[EXERCISE] From the passage on the print, reproduce the text from "Then said Jesus" up to and including "things are possible.".

[SELECTION]
++++++++

To describe its subject or find a suitable title for the print already poses problems, and today’s habitual title Christ healing the Sick only covers some of its content. In the past, the print had also been known as Christ preaching, which is equally correct and insufficient. It is now well established that in fact this multitudinous scene depicts or alludes to almost the entire narrative of Matthew 19 which, rather than paraphrasing it, is worth quoting at length:
And it came to pass, that when Jesus had finished these sayings, he departed from Galilee, and came into the coasts of Judæa beyond Jordan; And great multitudes followed him; and he healed them there.
The Pharisees also came unto him, tempting him […]
Then were there brought unto him little children, that he should put his hands on them, and pray: and the disciples rebuked them. But Jesus said, Suffer little children, and forbid them not, to come unto me: for of such is the kingdom of heaven. And he laid his hands on them, and departed thence.
And, behold, one came and said unto him, Good Master, what good thing shall I do, that I may have eternal life? And he said unto him, Why callest thou me good? there is none good but one, that is, God: but if thou wilt enter into life, keep the commandments. He saith unto him, Which? Jesus said, Thou shalt do no murder, Thou shalt not commit adultery, Thou shalt not steal, Thou shalt not bear false witness, Honour thy father and thy mother: and, Thou shalt love thy neighbour as thyself. The young man saith unto him, All these things have I kept from my youth up: what lack I yet? Jesus said unto him, If thou wilt be perfect, go and sell that thou hast, and give to the poor, and thou shalt have treasure in heaven: and come and follow me. But when the young man heard that saying, he went away sorrowful: for he had great possessions.
Then said Jesus unto his disciples, Verily I say unto you, That a rich man shall hardly enter into the kingdom of heaven. And again I say unto you, It is easier for a camel to go through the eye of a needle, than for a rich man to enter into the kingdom of God. When his disciples heard it, they were exceedingly amazed, saying, Who then can be saved? But Jesus beheld them, and said unto them, With men this is impossible; but with God all things are possible.

++++++++

Records of text and element pointing:
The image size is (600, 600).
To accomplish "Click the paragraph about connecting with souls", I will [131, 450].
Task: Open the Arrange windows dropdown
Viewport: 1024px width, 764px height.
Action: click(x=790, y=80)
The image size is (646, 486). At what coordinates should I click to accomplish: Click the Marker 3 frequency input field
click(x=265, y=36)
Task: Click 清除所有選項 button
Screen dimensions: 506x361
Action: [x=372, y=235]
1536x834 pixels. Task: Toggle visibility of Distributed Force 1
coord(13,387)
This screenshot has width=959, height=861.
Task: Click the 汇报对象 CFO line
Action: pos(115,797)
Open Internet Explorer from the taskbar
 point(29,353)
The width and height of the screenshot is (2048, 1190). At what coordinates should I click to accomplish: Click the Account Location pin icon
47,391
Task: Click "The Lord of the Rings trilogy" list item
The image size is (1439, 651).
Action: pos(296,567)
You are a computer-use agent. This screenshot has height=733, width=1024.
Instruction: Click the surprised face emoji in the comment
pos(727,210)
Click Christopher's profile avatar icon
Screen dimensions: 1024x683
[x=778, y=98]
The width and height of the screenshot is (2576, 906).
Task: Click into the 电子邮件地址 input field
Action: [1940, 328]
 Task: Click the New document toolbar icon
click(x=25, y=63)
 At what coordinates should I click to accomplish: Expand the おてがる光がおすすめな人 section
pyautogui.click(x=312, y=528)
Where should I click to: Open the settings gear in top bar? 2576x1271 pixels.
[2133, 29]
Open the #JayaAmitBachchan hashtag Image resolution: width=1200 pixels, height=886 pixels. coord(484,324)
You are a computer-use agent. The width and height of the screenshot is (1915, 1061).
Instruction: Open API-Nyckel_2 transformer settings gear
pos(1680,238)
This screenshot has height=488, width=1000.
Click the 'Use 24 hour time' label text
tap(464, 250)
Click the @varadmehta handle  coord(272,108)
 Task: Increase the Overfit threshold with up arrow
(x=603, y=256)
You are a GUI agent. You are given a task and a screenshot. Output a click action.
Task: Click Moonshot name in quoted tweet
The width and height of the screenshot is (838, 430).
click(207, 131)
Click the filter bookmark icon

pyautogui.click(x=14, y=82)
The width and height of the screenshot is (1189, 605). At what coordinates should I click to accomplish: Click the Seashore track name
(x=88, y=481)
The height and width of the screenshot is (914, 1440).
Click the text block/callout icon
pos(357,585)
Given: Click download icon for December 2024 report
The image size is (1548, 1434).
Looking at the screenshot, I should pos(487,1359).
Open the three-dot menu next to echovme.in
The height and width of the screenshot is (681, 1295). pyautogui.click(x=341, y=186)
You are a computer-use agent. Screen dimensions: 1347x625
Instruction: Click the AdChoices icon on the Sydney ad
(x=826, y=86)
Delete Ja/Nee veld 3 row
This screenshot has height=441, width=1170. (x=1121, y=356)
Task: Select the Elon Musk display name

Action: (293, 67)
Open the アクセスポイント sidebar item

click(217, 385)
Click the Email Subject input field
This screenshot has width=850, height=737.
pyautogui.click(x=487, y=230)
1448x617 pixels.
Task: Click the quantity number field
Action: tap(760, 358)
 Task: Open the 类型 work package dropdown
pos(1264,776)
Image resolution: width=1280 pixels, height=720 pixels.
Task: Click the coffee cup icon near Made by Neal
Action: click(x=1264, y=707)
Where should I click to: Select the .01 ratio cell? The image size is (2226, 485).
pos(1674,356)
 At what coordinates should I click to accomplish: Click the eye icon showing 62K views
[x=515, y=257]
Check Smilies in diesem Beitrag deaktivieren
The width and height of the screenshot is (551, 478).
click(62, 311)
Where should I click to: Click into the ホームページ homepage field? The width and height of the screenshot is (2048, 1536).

++++++++

[ANSWER TO THE EXERCISE]
Then said Jesus unto his disciples, Verily I say unto you, That a rich man shall hardly enter into the kingdom of heaven. And again I say unto you, It is easier for a camel to go through the eye of a needle, than for a rich man to enter into the kingdom of God. When his disciples heard it, they were exceedingly amazed, saying, Who then can be saved? But Jesus beheld them, and said unto them, With men this is impossible; but with God all things are possible.